Pope stopped pacing and stood and closed his eyes tightly and took a deep breath. All eyes in the room were on him, but he seemed too preoccupied with his own thoughts to know or care, Joe thought. Joe found it difficult to work up the anger he once felt toward Pope now that his nemesis was in the room instead of barking orders or making innuendos over the phone. Since his arrival, Pope had surprised Joe with his lack of animosity at the crime scene, and Joe was equally pleased, puzzled, and suspicious.
The director took his seat next to Kiner and gathered the files in front of him, then stacked them one on top of the other. Joe read the tabs on the files. The bottom one read J. GARRETT, the middle one W. TUCKER, the top one F. URMAN. He looked to Pope for some kind of explanation of the files but the director avoided meeting Joe's eyes.
"What's with the three files?" Joe asked.
"Not now, Joe," Pope said out of the side of his mouth.
"Why are you and the governor so directly involved in this case?"
Pope shot Joe a look of admonition tinged with panic, and repeated, "Not now, Joe."
The middle monitor flickered, revealing the top of a desk and the State of Wyoming seal on the wall behind the desk. The technician brought the audio up as Wyoming Governor Spencer Rulon filled the screen and sat down. Rulon was a big man with a wide, expressive face, a big gut, a shock of silver-flecked brown hair, a quick sloppy smile, and eyes that rarely stayed on anything or anyone very long. Joe thought the governor had gained some weight since he'd seen him last, and his upper cheeks seemed rounder and ruddier. He wondered if Stella was there in the room, if she would appear on the screen.
"Are we live?" Rulon asked. His voice was gravelly.
"Yes, sir," Pope answered.
"Sheriff, we'd like to thank you for the use of your facilities."
McLanahan nodded, still chewing. "You paid for 'em," he said.
"There are benefits to being flush with cash," Rulon said with a slight smile, referring to the hundreds of millions of dollars of energy severance taxes flowing into the state. "This is one of 'em."
Rulon's eyes left the camera and shifted to his monitor. "I see we've got everyone here. Director Pope, Sheriff McLanahan, Robey, Joe Pickett. How you doing, Joe?"
"Fine, Governor," Joe said, shifting in his chair for being singled out. "Considering."
"Game Warden Phil Kiner is present as well," Pope said quickly.
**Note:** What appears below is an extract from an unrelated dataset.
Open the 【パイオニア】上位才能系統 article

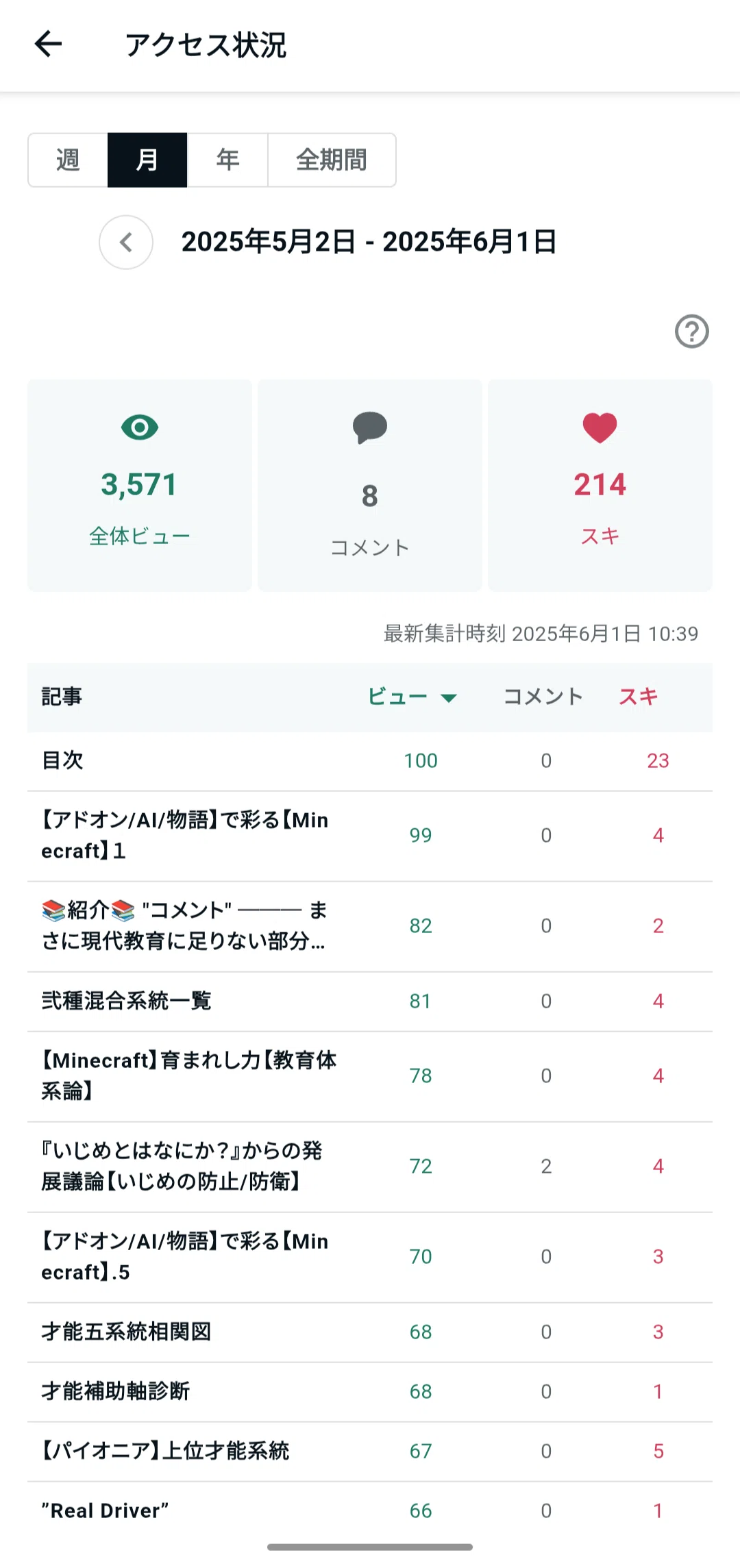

"Okay," Rulon said without enthusiasm. Joe could feel Kiner deflate next to him at the governor's cool reaction to the mention of his name. Then: "What have we got here, gentlemen?"
Pope cleared his throat, indicating to everyone in the room that he planned to take the lead. Joe wasn't surprised.
"Mr. Frank Urman's body was found this morning about three miles from his elk camp. Urman was sixty-two. He owned a hotel and gas station in Sheridan. What we heard over the radio turned out to be true. He was killed and mutilated in a manner that suggests he was left to resemble a game animal."